At first I though "Well the song is almost finished, so I'll just transpose that shit one octave up", but then I remembered that I have a floating tremolo, so it would sound like crap no matter what I did. So I had to run through the audience to the backstage area, get my other guitar, plug the wireless inn and start playing while running back up to the stage. It was awesome!

Share your string breaking stories!


----------



## Luke Acacia (Aug 5, 2012)

After a zillion years, I still have never had it happen. I still have a spare guitar off stage every show just in case. Now much can throw me on stage but im sure breaking a string would.

I remember being at Schoenbergs first show and Shayne broke a string during the intro to their set about 10 seconds in. They had to stop and re start their whole show which was pretty funny.


----------



## myrtorp (Aug 8, 2012)

Hehe! Never had it happen to me (then again I haven't played live much)
But nice quick swap, and right back into action dude!

— INSTRUCTIONS —
a) In the guitar forum thread, why did the first poster decide against transposing the rest of the song an octave up after the string broke? Answer in one to three sentences.
b) Continue the guitar forum thread from the point where it stops.

— DATA —
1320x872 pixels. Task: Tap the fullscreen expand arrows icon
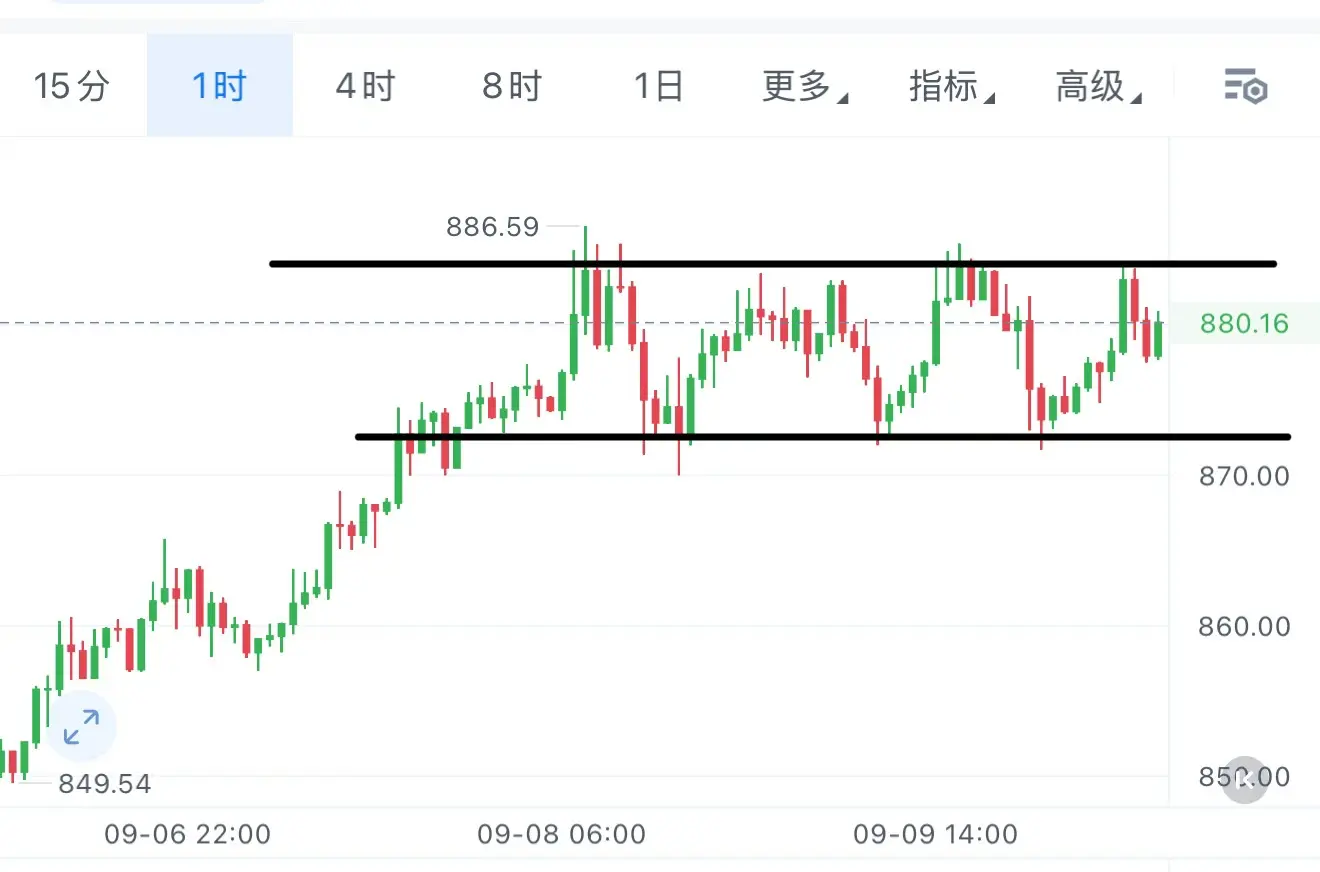pyautogui.click(x=81, y=727)
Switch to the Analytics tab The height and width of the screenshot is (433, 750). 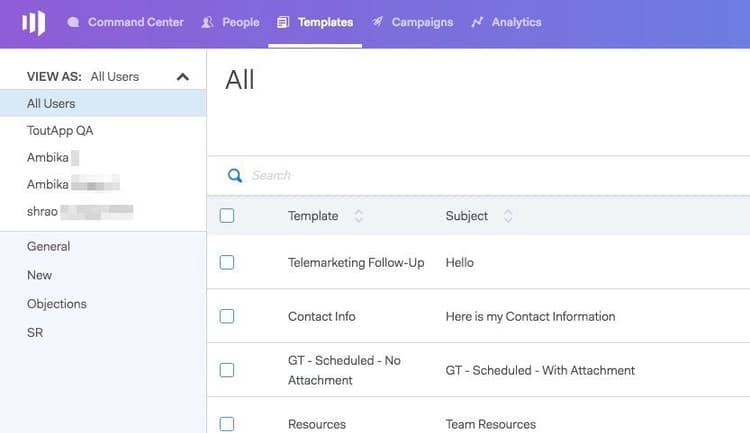[x=506, y=22]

— THE REPLIES —
a) The poster remembered having a floating tremolo, so the guitar would have sounded bad no matter what they did. They ran through the audience to the backstage area, got their other guitar, plugged in the wireless, and played while running back to the stage.

b)
I remember last year when the "big four" played in sweden, i watched it on tv. One of the bands, cant remember, the guitarist broke a string, D or G i think, but kept on playing, solos and all, without any noticable problems, sounded good too! 

My first time playing live (a 15 minute set) I still brought 2 guitar just in case haha!


----------



## myampslouder (Aug 8, 2012)

I played a show a while back and my buddy's band went on after us. My buddy's guitar broke a string halfway through the set and he didn't even bring extra strings. They ended up saying fuck it and just cutting the set short.


----------



## TankJon666 (Aug 8, 2012)

All my years of gigging I have never broken a string but ALWAYS carry a backup ...its not just strings that can break!


----------



## Winspear (Aug 8, 2012)

I broke my A string for the first time in fucking forever on the first verse of the first song of a set I played 
That sucked. I didn't have a backup. Played out the song shifting any A string riffs down to the low A (EADGBE band but I played a seven in AEADGBE, barely used the low string in the band). 
I was able to pick up my friends backup afterwards, which was a 6 string explorer with a really low strap + straplocks so I couldn't change it out. It's a piece of shit as the guy doesn't care for his guitars. Setup awfully and with strings probably at least 6 months old. 22 frets when I used 24 quite a lot in that band. I also hadn't played a 6 string in over a year and it was confusing as fuck 
Good gig though nevertheless!


----------



## iRaiseTheDead (Aug 11, 2012)

That's my biggest fear playing live. What happened? Were the strings old?


----------



## Augminished (Aug 11, 2012)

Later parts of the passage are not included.